### YOUR ASSIGNMENT
From the line that contains "Task: Follow the Zoom in link" through the line that contains "Expand the dropdown", output every line of the listing below exactly and leave out all the rest.

### MATERIAL SUPPLIED
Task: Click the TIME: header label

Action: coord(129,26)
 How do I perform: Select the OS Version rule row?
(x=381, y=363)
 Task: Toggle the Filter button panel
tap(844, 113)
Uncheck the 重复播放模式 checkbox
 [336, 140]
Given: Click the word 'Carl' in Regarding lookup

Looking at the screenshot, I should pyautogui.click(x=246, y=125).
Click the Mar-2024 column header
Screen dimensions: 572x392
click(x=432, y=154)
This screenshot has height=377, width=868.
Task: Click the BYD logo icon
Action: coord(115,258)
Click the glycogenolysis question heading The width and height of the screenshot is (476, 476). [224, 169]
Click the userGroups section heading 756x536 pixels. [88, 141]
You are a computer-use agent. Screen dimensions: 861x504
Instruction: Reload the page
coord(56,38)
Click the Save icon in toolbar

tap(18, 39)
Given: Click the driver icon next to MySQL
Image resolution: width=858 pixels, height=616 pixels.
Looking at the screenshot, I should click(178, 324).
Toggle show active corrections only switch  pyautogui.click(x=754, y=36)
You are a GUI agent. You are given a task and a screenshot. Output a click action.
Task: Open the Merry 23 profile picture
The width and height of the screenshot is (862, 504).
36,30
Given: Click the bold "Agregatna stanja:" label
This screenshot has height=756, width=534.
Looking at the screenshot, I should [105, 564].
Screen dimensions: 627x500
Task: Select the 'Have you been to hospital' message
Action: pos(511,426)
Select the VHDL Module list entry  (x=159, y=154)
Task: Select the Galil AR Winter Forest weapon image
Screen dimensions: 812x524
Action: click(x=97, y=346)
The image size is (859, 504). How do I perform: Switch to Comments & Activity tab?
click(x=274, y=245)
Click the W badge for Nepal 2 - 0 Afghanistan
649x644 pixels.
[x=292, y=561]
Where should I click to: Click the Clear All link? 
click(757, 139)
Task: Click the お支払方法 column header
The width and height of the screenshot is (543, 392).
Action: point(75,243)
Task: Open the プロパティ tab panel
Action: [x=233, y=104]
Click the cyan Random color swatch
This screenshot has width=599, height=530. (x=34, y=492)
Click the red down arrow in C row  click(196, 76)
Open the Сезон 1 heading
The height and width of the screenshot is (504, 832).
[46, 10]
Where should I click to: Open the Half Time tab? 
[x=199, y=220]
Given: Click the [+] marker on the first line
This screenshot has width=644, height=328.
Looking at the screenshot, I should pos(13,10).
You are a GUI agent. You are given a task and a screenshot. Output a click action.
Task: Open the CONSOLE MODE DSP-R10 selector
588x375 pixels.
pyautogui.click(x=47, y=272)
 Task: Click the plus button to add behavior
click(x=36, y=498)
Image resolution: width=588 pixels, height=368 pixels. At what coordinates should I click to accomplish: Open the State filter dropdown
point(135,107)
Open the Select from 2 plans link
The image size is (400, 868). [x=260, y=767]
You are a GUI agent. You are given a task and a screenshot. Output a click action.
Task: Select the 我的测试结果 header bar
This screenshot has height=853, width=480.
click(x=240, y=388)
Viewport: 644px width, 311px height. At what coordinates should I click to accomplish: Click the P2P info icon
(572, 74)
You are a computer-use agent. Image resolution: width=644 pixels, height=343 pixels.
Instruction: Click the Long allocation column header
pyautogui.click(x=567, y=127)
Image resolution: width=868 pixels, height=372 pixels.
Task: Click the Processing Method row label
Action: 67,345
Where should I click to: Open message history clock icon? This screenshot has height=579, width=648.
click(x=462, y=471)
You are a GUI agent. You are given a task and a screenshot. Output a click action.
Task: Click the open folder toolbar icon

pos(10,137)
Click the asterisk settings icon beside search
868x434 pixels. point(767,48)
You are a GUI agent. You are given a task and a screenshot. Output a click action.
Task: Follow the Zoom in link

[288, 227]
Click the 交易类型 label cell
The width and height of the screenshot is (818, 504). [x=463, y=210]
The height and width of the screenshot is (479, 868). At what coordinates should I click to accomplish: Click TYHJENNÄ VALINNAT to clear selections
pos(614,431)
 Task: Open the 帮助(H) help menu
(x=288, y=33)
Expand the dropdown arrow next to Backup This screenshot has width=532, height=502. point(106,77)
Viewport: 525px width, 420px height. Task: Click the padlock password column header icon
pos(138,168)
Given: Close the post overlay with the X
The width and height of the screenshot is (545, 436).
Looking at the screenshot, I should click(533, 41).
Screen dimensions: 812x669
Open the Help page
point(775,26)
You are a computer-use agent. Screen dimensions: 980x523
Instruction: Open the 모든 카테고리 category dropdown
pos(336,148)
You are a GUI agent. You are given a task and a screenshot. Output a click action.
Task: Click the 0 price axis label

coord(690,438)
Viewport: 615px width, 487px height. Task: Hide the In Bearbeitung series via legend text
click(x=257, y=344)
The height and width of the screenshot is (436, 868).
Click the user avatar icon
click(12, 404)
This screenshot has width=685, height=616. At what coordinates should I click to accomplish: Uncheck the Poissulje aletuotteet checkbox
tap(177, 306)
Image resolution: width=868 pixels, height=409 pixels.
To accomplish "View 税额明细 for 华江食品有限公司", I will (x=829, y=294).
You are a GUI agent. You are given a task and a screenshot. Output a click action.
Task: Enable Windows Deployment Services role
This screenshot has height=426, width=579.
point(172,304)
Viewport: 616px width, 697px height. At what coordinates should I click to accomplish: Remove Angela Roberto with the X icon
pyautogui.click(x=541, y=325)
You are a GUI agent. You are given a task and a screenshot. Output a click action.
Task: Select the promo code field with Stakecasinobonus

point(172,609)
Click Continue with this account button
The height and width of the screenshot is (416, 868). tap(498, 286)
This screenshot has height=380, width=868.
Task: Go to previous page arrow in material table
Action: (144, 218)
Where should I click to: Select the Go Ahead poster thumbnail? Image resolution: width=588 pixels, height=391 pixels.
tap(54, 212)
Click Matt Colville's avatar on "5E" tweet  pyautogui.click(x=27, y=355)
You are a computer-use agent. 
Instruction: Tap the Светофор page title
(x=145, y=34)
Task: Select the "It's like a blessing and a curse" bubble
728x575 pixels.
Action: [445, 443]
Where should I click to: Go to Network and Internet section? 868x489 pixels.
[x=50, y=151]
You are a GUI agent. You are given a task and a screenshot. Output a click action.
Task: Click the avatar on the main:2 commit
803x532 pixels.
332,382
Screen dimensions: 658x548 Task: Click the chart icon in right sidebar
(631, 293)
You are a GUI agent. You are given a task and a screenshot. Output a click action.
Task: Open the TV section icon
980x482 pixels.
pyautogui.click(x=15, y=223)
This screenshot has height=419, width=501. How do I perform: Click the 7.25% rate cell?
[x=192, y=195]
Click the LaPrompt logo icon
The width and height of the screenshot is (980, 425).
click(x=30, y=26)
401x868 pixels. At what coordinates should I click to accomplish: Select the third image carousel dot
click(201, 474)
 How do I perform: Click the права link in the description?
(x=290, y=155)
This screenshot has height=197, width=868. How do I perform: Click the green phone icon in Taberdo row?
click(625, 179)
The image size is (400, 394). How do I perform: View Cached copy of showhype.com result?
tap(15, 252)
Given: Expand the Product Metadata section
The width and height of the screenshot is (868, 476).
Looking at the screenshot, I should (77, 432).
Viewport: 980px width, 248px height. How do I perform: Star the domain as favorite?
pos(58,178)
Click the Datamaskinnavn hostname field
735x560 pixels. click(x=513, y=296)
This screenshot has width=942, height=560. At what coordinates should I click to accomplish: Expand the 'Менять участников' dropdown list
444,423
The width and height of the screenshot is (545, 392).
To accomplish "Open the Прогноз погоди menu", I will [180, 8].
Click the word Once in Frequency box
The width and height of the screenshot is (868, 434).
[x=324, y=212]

### OUTPUT
Task: Follow the Zoom in link

[288, 227]
Click the 交易类型 label cell
The width and height of the screenshot is (818, 504). [x=463, y=210]
The height and width of the screenshot is (479, 868). At what coordinates should I click to accomplish: Click TYHJENNÄ VALINNAT to clear selections
pos(614,431)
 Task: Open the 帮助(H) help menu
(x=288, y=33)
Expand the dropdown arrow next to Backup This screenshot has width=532, height=502. point(106,77)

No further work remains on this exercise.